Plebiscita: quando votadas pelo conselho dos plebeus.
Com a decadência das formas republicanas de deliberação, a partir do principado, o senado que antes era consultivo passa a ser fonte normativa.
Os atos do imperador são chamados de constituições, as quais são de diversas categorias. São editos, por exemplo, quando contêm disposições de ordem geral para o império. Decreta eram chamados os julgamentos decisões ou sentenças, que constituíam precedentes a serem observados.
Rescripta eram as respostas para as consultas feitas por magistrados em casos difíceis. Mandata eram ordens administrativas fiscais. Por esses meios o Imperador criou odireito novo.
Os magistrados podiam expedir editos, desde que competentes a sua respectiva área de atuação. Já os pretores os expediam para ampliar a proteção a direitos novos.
{3.6 Juristas e filosofia- página 47}
Os juristas romanos foram helenizados. A filosofia grega participa de alguma forma do pensamento jurídico romano. O gosto pela justificação racional , pela classificação em gêneros e pelo debate sobre a melhor forma de governo é bem grego. Linhas de pensamento, como o estoicismo, mostram fortemente essa relação.

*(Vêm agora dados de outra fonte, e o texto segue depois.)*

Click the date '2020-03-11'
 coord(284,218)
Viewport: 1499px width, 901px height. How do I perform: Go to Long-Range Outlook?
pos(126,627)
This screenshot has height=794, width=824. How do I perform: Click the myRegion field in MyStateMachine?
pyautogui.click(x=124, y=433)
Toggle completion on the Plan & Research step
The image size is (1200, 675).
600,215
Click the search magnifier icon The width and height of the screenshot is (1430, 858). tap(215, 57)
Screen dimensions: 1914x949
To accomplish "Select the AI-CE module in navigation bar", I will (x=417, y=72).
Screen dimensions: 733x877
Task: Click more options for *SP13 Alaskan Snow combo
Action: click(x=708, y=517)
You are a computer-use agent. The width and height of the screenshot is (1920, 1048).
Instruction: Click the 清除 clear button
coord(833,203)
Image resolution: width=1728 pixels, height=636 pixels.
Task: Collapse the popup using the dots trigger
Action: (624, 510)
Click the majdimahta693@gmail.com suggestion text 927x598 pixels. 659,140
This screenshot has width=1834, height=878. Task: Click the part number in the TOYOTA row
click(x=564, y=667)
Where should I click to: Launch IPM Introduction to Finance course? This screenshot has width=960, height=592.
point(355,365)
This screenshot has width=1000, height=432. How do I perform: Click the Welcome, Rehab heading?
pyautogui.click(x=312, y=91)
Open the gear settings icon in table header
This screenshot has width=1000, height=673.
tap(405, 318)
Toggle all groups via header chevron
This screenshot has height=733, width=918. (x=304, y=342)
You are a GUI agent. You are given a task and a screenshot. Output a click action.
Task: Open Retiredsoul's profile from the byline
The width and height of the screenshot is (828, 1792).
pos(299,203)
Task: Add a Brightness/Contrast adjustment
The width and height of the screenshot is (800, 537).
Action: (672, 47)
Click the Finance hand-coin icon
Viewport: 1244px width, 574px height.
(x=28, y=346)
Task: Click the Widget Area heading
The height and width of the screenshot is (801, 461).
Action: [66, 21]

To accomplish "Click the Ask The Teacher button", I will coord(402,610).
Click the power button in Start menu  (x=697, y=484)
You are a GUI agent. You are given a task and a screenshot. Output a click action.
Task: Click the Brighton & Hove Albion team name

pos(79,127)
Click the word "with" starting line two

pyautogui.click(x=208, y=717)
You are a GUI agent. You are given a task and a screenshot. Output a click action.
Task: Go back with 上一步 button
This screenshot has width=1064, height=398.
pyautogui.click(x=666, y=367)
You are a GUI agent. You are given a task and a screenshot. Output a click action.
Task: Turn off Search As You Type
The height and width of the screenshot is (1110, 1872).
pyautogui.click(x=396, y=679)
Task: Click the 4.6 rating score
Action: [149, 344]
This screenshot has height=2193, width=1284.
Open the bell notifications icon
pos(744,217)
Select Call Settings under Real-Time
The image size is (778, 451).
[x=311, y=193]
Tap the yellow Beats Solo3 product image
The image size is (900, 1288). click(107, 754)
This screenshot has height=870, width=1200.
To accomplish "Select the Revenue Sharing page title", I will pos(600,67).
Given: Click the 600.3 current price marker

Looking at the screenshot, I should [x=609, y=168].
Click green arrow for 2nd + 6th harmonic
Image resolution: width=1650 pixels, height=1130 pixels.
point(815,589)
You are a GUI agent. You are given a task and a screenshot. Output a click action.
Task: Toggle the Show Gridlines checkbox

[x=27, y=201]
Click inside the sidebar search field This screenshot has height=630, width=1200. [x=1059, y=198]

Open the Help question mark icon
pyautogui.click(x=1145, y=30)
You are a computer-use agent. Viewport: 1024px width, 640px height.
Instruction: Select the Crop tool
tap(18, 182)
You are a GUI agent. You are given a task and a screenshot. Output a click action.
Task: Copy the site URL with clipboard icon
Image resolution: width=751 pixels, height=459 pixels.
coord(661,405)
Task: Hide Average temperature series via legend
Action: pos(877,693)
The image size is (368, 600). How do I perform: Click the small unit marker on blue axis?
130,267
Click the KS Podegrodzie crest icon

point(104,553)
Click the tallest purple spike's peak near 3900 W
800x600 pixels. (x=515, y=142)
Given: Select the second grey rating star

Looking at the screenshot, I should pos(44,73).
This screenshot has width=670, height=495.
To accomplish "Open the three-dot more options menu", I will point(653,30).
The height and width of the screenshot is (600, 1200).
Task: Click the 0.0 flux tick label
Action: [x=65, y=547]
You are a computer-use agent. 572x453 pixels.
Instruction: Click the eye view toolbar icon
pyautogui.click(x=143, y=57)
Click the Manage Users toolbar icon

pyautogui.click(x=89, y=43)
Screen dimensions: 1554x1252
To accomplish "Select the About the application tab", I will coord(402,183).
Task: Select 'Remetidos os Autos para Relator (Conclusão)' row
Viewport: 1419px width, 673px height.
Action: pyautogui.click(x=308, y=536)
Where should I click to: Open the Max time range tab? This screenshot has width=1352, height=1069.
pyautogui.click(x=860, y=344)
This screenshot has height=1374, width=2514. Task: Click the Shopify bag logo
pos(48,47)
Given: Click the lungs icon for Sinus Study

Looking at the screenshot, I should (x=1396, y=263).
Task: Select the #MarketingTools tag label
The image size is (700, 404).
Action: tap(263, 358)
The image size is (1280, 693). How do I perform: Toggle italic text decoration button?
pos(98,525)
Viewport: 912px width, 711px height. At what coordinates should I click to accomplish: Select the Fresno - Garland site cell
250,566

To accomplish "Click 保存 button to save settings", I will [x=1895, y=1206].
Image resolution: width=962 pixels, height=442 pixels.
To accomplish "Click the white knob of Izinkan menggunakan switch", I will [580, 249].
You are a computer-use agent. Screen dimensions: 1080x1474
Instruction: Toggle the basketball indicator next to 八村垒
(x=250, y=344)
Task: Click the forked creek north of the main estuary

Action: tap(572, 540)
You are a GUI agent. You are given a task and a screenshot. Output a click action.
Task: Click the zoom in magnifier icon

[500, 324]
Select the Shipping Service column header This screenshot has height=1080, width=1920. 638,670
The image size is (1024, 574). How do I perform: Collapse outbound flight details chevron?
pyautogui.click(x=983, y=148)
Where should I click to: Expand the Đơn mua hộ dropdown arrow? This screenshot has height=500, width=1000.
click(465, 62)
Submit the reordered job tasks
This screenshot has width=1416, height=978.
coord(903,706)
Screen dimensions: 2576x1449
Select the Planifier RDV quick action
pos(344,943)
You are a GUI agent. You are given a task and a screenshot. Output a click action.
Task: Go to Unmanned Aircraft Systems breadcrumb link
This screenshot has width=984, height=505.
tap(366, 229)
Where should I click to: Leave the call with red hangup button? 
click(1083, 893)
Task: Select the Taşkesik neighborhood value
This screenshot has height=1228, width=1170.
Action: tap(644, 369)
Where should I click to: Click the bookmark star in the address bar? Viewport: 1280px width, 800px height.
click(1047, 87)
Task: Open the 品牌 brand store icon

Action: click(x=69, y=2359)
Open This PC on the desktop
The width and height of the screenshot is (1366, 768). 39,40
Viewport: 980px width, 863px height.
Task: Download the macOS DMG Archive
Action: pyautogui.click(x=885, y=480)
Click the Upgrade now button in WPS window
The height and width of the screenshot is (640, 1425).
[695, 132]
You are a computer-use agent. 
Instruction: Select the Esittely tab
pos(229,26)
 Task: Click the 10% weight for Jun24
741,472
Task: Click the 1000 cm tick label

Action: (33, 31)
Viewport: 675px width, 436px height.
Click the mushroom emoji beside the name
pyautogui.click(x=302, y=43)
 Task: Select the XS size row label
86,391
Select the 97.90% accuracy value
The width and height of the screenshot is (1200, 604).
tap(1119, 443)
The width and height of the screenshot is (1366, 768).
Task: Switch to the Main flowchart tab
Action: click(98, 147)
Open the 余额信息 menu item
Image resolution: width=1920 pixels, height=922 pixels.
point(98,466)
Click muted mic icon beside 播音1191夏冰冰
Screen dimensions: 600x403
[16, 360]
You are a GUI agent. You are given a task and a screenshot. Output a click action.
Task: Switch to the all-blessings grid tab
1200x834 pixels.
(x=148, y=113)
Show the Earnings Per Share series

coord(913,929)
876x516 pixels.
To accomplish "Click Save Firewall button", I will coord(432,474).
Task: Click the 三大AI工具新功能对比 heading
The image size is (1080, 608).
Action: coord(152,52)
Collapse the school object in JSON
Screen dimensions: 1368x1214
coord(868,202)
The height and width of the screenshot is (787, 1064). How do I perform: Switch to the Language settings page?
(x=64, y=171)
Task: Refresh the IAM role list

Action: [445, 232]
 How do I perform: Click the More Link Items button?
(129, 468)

{3.7 O direito privado romano- página 48}
A importância do direito privado está ligada ao papel que a organização familiar desempenha na sociedade romana. Tal direito mantém a família unida como unidade produtiva, através das regras de matrimônio, herança e de direito à propriedade. Os romanos não desenvolveram a ideia de pessoa jurídica, pois as funções desempenhadas quando se pensa na última eram exercidas pela família. O pai de família era o centro da instituição, cabendo ao mesmo a direção econômica de todos os membros.
O efeito visado pelo casamento na Roma antiga era o de gerar filhos legítimos, que continuassem a servir tanto à família quanto à cidade. Sendo assim, o casamento não era visto como um instrumento de realização pessoal, mas uma unidade produtiva.